Monday, July 28, 2008

Competitors seek out the best to improve, test their skills

Looks like Adam "Pac Man" Jones (at left chasing T.O.) and his teammate Terrell Owens are going at it pretty good at Cowboys training camp. Based on their quotes (and their on-field success), both are intense competitors.

Said Jones: "I'm here to compete. I'm not here to prove anything. I'm here to compete."

Said Owens: "It's all in the competition. That's part of it for the both of us to get each other better. I look forward to the competition every day. I know whatever I do is going to help them and whatever they do against me it's obviously going to help me. Obviously during the course of practice, it gets very, very competitive and during game time it makes everything easier."

Said head coach Wade Phillips: "The reason they're good is they're competitors. And so if they think someone is the best or someone is good, they're going to try to meet the challenge rather than dodge the challenge."
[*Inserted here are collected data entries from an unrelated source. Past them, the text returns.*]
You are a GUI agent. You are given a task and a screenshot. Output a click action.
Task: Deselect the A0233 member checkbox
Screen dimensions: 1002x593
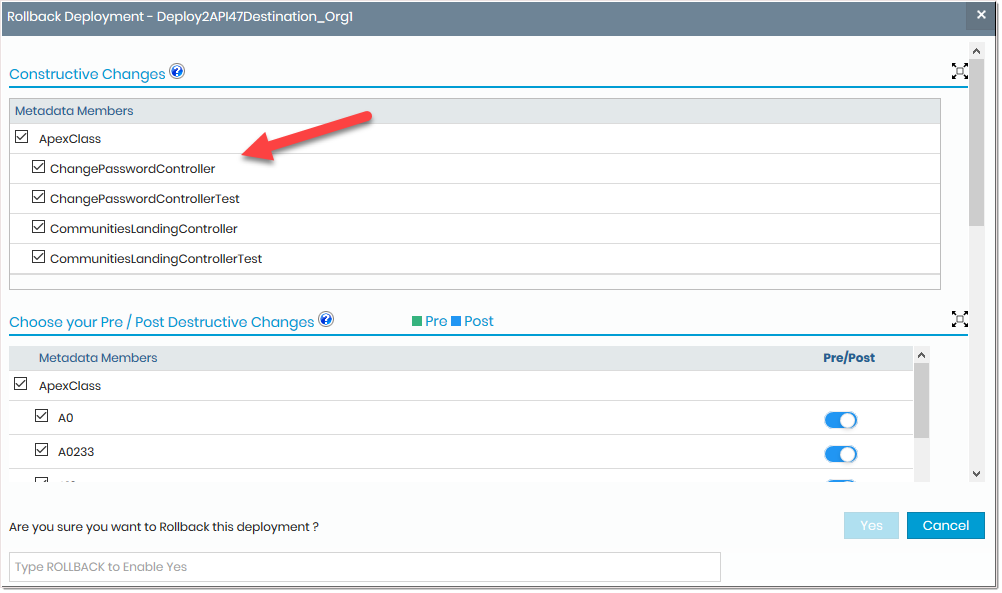pos(42,450)
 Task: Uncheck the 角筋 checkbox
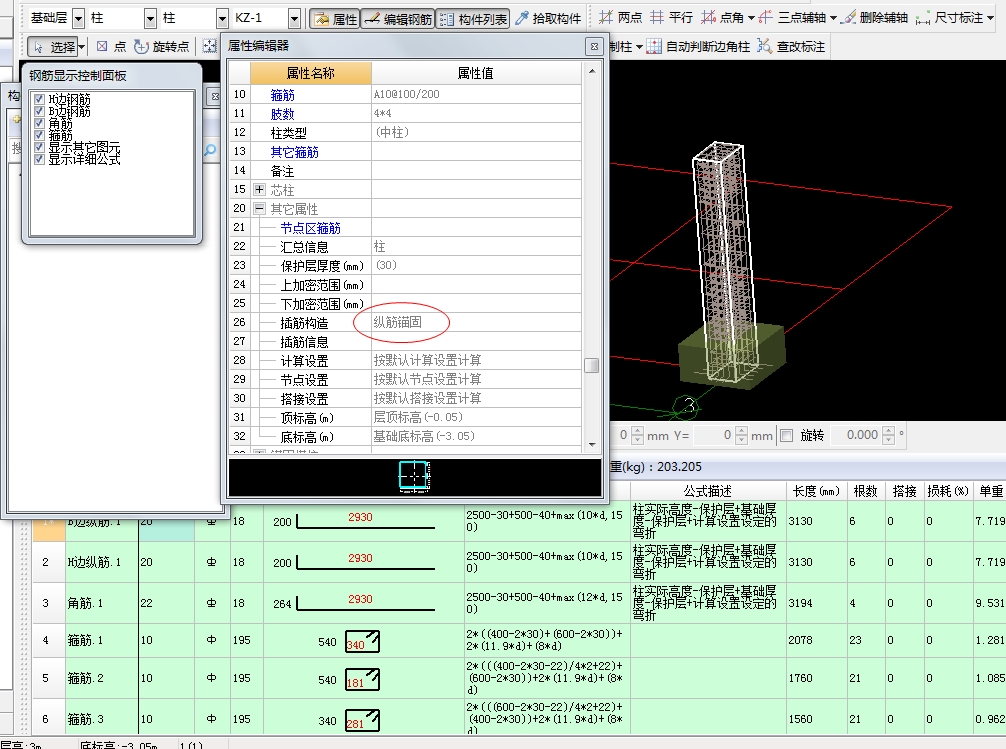click(x=39, y=124)
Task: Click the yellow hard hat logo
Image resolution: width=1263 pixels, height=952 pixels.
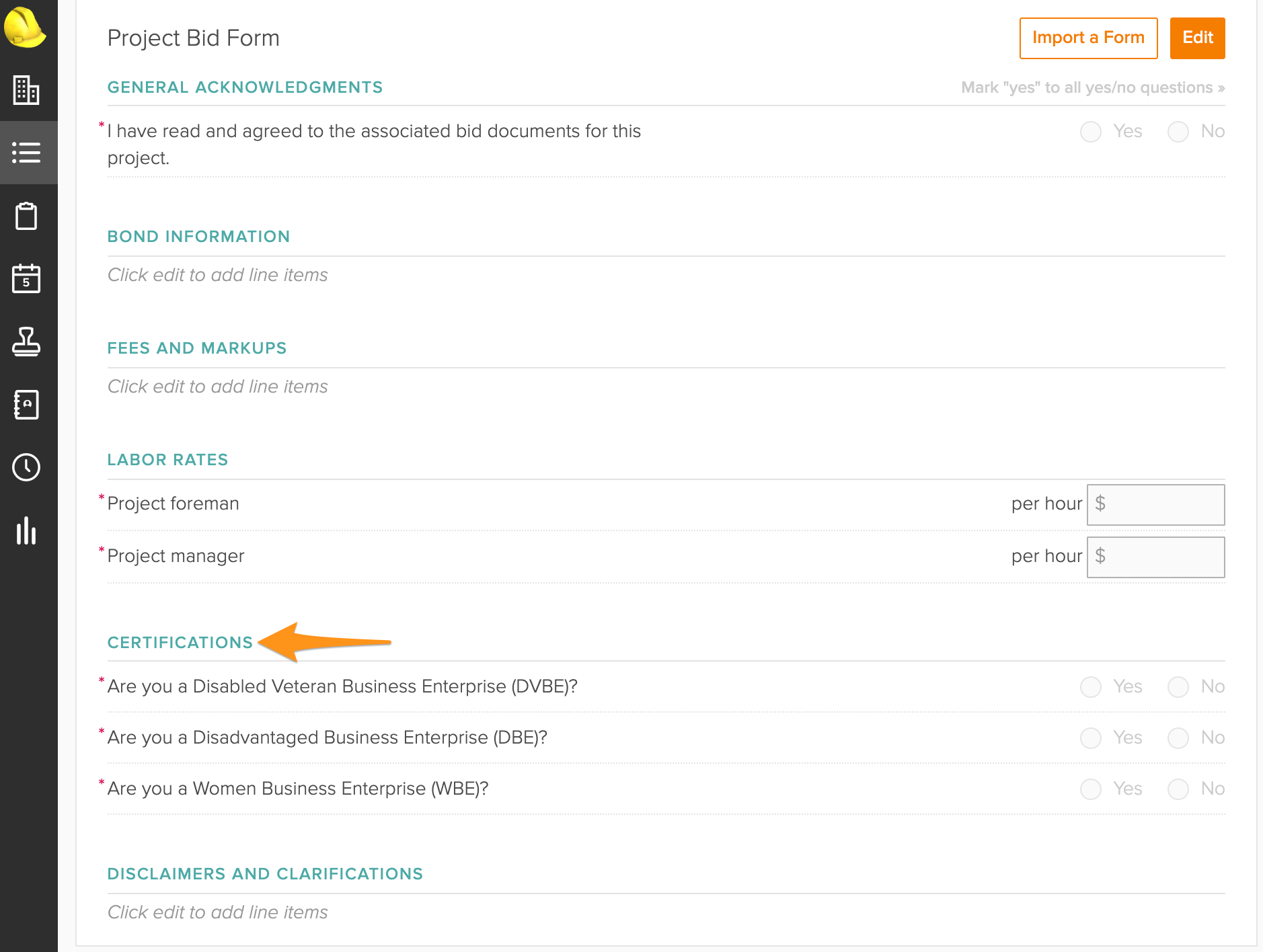Action: point(25,28)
Gilbert Arenas is one player who, if he saw a guy having a good practice, would kick it up a few notches. Ron Artest had a similar mentality, both in practices and games. He always wants the challenge of guarding the opponent's best player. And when we'd play Cleveland, Miami, or the Lakers, Ron would make it clear that he wanted LeBron, Dwyane, or Kobe.

One reason we had so much success in our two seasons in the USBL was that we had 10 guys who really enjoyed going at each other in practice. Mark Boyd and Larry Lewis, in particular, had intense battles in practice. Both guys were undersized power forwards who, if two inches taller, would have been NBA players for a long time.

Unfortunately, not every player has that mentality. As talented as he was, Rumeal Robinson didn't like to compete. Pearl Washington, who like Rumeal was a very talented guard, was not a strong competitor. It's likely a reason why, despite excellent skills, neither had successful NBA careers.

But as I've discussed here previously, talent is never enough.